Nova lei contribui para melhoria do sistema prisional brasileiro

:: Da redação4 de dezembro de 2012

O tempo de prisão provisória ou medida de segurança cumprida pelo réu deverá ser considerado pelo juiz na sentença condenatória. É o que determina a Lei nº 12.736, sancionada pela presidenta Dilma Rousseff e publicada no Diário Oficial da União na última segunda-feira (3). A nova legislação integra o pacote de projetos de lei elaborado pelo Ministério da Justiça, por meio do Programa Nacional de Apoio ao Sistema Prisional.

A mudança na legislação será fundamental para desburocratizar uma das fases do processo penal. “Ao determinar que o juiz compute a pena cumprida provisoriamente na sentença, a lei evita que pessoas fiquem presas por tempo superior àquele previsto na lei”, afirma o secretário de Assuntos Legislativos (SAL) do Ministério da Justiça, Marivaldo Pereira.

Pela legislação anterior, o condenado que respondia ao processo na prisão precisava aguardar a decisão de condenação. Se esta fosse inferior ao tempo de pena já cumprido, o processo deveria seguir para outro magistrado, responsável por abater o período do total da pena.

“Com a nova lei, ao definir a condenação, o juiz já fará esse abatimento e se o condenado tiver direto à sua liberdade ou já tiver cumprido a pena que lhe foi imposta, ele pode ser colocado imediatamente em liberdade”, informa o secretário Pereira.

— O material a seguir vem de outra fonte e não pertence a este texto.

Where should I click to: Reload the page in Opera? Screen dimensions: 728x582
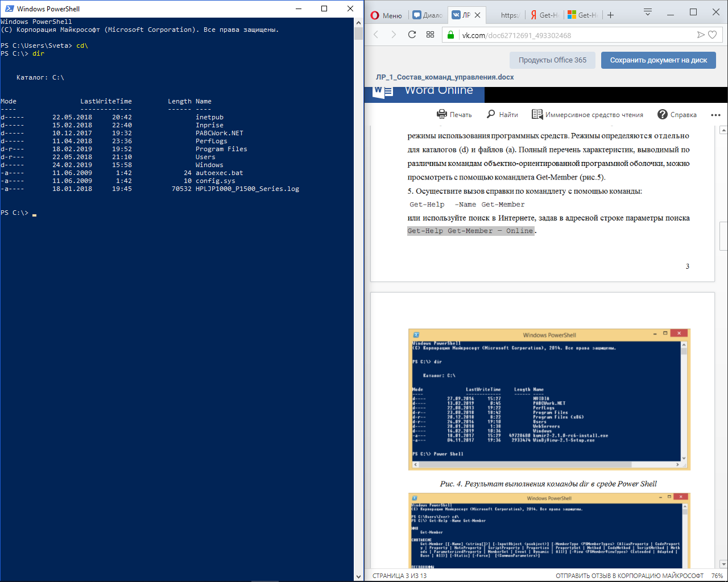coord(412,35)
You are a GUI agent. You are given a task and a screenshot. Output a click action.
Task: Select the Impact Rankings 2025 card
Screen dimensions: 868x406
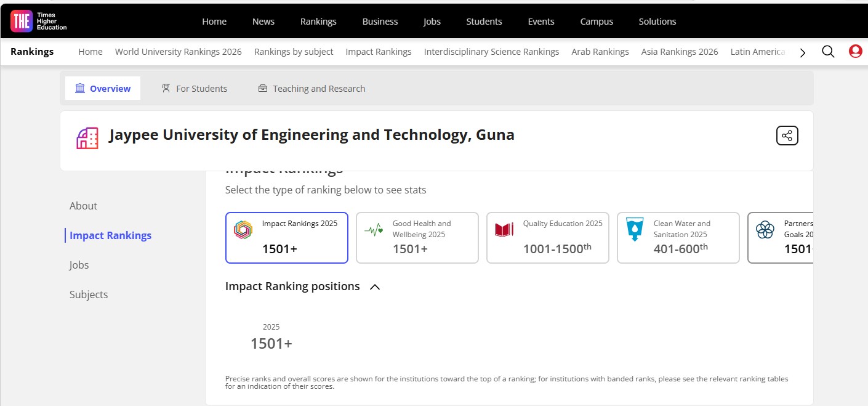click(x=287, y=238)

O projeto de detração – transformado na lei sancionada – foi apresentado pelo Poder Executivo ao Legislativo e está entre as propostas elaboradas pelo MJ que integram o Programa Nacional de Apoio ao Sistema Prisional, como a informatização do acompanhamento da execução penal; a nova lei das cautelares no processo penal; a convivência dos pais privados em liberdade; a remição da pena por estudo; o Plano Estratégico de Educação no âmbito do Sistema Prisional Decreto; e a portaria que cria a Estratégia Nacional de Alternativas Penais (Enape).

60 mil novas vagas em penitenciárias até 2014
Lançado em novembro do ano passado, o Programa Nacional de Apoio ao Sistema Prisional criará 42 mil novas vagas em presídios até 2014. A iniciativa tem duas metas principais: zerar o déficit de vagas feminino e reduzir o número de presos em delegacias de polícia, transferindo para cadeias públicas. Também foi anunciada, na ocasião, uma série de novas normas que têm o objetivo de melhorar a gestão do sistema prisional.

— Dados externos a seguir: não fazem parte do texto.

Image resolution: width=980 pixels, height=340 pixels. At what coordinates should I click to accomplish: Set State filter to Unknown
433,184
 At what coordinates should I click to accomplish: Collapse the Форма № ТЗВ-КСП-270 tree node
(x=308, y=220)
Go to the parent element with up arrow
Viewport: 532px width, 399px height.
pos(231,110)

Já foram executados R$ 540 milhões (R$ 270 milhões em 2011 e R$ 270 milhões este ano) para gerar 22 mil vagas em 60 unidades prisionais. Outros R$ 290 milhões já possuem dotação orçamentária para 2013.

O programa aprovou 20 projetos apresentados o ano passado, que já estão com contratos assinados, e 40 apresentados este ano, que foram aprovados e estão em fase de contratação. Até este mês, os contratos referentes a essas 40 unidades serão assinados.

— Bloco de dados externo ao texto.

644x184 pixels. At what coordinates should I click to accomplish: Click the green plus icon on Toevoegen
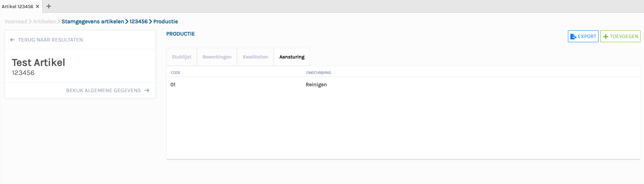pos(606,36)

Os recursos no valor de R$ 1,1 bilhão para financiamento serão destinados, até 2013, pela União aos estados e ao Distrito Federal por meio do Fundo Penitenciário Nacional (Funpen). Para distribuição dos recursos, será adotado como critério o deficit dessas vagas informado pelo Sistema Nacional de Informação Penitenciária (InfoPen).